Focus Period lund 2026

Profile picture of Aditya Varre

PhD Student

École Polytechnique Fédérale de Lausanne – EPFL (Switzerland)

Aditya Varre is a PhD student at École Polytechnique Fédérale de Lausanne (EPFL), supervised by Prof. Nicolas Flammarion. His research focuses on the theoretical analysis of the training dynamics of first-order(stochastic) gradient methods applied to simple neural networks, with the goal of understanding their effectiveness in modern deep learning systems.

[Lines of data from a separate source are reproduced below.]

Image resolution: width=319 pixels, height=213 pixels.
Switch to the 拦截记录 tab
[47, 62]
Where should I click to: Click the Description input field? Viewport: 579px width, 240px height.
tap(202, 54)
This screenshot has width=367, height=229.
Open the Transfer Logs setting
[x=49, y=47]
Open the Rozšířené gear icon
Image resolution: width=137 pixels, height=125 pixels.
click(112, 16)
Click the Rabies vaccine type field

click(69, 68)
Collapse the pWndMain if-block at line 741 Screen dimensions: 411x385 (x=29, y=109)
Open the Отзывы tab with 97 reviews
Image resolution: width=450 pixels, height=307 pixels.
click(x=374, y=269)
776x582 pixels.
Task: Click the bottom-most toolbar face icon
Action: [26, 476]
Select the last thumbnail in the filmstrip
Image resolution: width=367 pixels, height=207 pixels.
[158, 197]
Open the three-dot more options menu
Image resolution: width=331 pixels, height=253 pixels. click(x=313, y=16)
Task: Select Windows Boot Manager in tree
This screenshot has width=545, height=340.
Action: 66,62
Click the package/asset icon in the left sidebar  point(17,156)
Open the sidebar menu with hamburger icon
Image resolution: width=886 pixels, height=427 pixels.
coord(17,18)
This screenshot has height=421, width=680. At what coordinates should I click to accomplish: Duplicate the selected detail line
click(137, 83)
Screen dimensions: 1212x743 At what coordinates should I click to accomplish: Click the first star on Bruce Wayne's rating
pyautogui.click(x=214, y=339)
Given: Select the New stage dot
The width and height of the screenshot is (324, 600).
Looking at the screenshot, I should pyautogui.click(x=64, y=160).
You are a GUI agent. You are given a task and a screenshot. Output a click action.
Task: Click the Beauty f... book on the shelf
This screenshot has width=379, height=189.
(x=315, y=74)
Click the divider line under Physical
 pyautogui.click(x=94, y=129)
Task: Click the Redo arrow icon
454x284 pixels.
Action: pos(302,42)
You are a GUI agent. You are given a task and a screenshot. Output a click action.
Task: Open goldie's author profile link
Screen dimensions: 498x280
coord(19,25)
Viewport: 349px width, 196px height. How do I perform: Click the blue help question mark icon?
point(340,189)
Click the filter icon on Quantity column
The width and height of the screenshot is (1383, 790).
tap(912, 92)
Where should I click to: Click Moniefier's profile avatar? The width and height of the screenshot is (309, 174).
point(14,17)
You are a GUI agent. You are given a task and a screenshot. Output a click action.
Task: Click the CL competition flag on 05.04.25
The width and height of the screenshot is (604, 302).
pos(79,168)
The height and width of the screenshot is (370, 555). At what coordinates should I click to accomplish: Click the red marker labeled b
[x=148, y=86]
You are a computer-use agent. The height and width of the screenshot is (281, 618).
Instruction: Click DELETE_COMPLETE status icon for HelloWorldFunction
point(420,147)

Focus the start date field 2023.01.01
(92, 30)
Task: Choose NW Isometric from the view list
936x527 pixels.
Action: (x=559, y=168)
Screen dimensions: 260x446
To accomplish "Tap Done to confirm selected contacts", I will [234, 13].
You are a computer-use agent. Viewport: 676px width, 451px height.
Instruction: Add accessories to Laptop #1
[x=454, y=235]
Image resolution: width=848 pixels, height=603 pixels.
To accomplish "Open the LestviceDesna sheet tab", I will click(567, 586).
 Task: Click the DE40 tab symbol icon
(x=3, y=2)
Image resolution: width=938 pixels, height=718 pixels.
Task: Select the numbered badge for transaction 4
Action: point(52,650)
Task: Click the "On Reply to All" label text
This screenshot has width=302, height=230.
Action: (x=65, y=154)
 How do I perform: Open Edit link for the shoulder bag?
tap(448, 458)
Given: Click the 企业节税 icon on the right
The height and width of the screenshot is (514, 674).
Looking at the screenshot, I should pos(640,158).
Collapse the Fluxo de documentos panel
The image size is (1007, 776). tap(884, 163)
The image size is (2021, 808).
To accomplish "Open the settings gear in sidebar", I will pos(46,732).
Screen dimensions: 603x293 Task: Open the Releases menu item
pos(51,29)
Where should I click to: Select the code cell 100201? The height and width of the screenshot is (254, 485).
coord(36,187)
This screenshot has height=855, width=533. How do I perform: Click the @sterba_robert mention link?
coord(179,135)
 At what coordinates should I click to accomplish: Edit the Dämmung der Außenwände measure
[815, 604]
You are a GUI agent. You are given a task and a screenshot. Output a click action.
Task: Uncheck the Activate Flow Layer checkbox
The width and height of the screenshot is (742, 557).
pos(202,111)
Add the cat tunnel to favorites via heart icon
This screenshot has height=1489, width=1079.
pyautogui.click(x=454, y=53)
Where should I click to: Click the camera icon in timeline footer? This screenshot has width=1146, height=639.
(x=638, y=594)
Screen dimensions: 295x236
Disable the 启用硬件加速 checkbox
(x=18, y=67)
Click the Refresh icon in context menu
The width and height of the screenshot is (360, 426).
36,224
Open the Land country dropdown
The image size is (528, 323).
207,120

Presenting: Gradient Flow Polarizes Softmax Outputs towards Low-Entropy Solutions 

Understanding the intricate non-convex training dynamics of softmax-based models is crucial for explaining the empirical success of transformers. In this article, we analyze the gradient flow dynamics of the value-softmax model, defined as L(Vσ(a)), where V and a are a learnable value matrix and attention vector, respectively. As the matrix times softmax vector parameterization constitutes the core building block of self-attention, our analysis provides direct insight into transformer’s training dynamics. We reveal that gradient flow on this structure inherently drives the optimization toward solutions characterized by low-entropy outputs. We demonstrate the universality of this polarizing effect across various objectives, including logistic and square loss. Furthermore, we discuss the practical implications of these theoretical results, offering a mechanism for empirical phenomena such as attention sinks and massive activations.